Task goal =
Set all the entries down once more, with nothing altered.

[Source records]
= Beginning of Section =

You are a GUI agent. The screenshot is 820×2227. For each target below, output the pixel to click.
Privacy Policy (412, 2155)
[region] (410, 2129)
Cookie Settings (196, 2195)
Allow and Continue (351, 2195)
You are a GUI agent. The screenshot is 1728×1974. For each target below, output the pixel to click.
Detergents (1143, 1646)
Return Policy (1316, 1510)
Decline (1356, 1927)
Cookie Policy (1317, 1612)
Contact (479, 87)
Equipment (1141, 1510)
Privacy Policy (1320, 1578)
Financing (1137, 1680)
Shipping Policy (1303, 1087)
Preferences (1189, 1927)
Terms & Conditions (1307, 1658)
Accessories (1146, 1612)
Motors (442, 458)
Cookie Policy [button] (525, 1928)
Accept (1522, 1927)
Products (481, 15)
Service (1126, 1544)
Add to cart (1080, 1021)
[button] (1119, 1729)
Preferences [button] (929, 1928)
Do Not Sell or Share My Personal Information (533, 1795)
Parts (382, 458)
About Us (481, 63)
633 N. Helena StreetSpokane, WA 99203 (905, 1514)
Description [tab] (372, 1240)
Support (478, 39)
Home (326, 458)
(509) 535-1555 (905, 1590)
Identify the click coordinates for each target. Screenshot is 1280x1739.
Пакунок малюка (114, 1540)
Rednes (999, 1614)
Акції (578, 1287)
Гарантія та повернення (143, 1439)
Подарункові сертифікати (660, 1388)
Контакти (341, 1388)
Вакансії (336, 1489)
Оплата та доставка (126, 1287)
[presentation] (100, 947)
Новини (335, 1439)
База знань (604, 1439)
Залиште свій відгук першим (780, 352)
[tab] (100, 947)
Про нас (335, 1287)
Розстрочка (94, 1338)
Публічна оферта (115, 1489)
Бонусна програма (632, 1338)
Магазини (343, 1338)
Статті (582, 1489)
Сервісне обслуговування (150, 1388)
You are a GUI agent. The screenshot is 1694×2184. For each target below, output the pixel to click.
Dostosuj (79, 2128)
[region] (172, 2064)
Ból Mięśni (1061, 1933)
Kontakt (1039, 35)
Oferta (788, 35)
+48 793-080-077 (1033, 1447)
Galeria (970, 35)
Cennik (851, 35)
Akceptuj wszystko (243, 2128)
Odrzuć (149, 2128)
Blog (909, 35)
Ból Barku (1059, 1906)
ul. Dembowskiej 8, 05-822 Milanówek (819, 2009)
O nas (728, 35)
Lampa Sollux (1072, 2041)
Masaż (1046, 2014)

= End of Section =

Response to this task =
You are a GUI agent. The screenshot is 820×2227. For each target below, output the pixel to click.
Privacy Policy (412, 2155)
[region] (410, 2129)
Cookie Settings (196, 2195)
Allow and Continue (351, 2195)
You are a GUI agent. The screenshot is 1728×1974. For each target below, output the pixel to click.
Detergents (1143, 1646)
Return Policy (1316, 1510)
Decline (1356, 1927)
Cookie Policy (1317, 1612)
Contact (479, 87)
Equipment (1141, 1510)
Privacy Policy (1320, 1578)
Financing (1137, 1680)
Shipping Policy (1303, 1087)
Preferences (1189, 1927)
Terms & Conditions (1307, 1658)
Accessories (1146, 1612)
Motors (442, 458)
Cookie Policy [button] (525, 1928)
Accept (1522, 1927)
Products (481, 15)
Service (1126, 1544)
Add to cart (1080, 1021)
[button] (1119, 1729)
Preferences [button] (929, 1928)
Do Not Sell or Share My Personal Information (533, 1795)
Parts (382, 458)
About Us (481, 63)
633 N. Helena StreetSpokane, WA 99203 (905, 1514)
Description [tab] (372, 1240)
Support (478, 39)
Home (326, 458)
(509) 535-1555 (905, 1590)
Identify the click coordinates for each target. Screenshot is 1280x1739.
Пакунок малюка (114, 1540)
Rednes (999, 1614)
Акції (578, 1287)
Гарантія та повернення (143, 1439)
Подарункові сертифікати (660, 1388)
Контакти (341, 1388)
Вакансії (336, 1489)
Оплата та доставка (126, 1287)
[presentation] (100, 947)
Новини (335, 1439)
База знань (604, 1439)
Залиште свій відгук першим (780, 352)
[tab] (100, 947)
Про нас (335, 1287)
Розстрочка (94, 1338)
Публічна оферта (115, 1489)
Бонусна програма (632, 1338)
Магазини (343, 1338)
Статті (582, 1489)
Сервісне обслуговування (150, 1388)
You are a GUI agent. The screenshot is 1694×2184. For each target below, output the pixel to click.
Dostosuj (79, 2128)
[region] (172, 2064)
Ból Mięśni (1061, 1933)
Kontakt (1039, 35)
Oferta (788, 35)
+48 793-080-077 (1033, 1447)
Galeria (970, 35)
Cennik (851, 35)
Akceptuj wszystko (243, 2128)
Odrzuć (149, 2128)
Blog (909, 35)
Ból Barku (1059, 1906)
ul. Dembowskiej 8, 05-822 Milanówek (819, 2009)
O nas (728, 35)
Lampa Sollux (1072, 2041)
Masaż (1046, 2014)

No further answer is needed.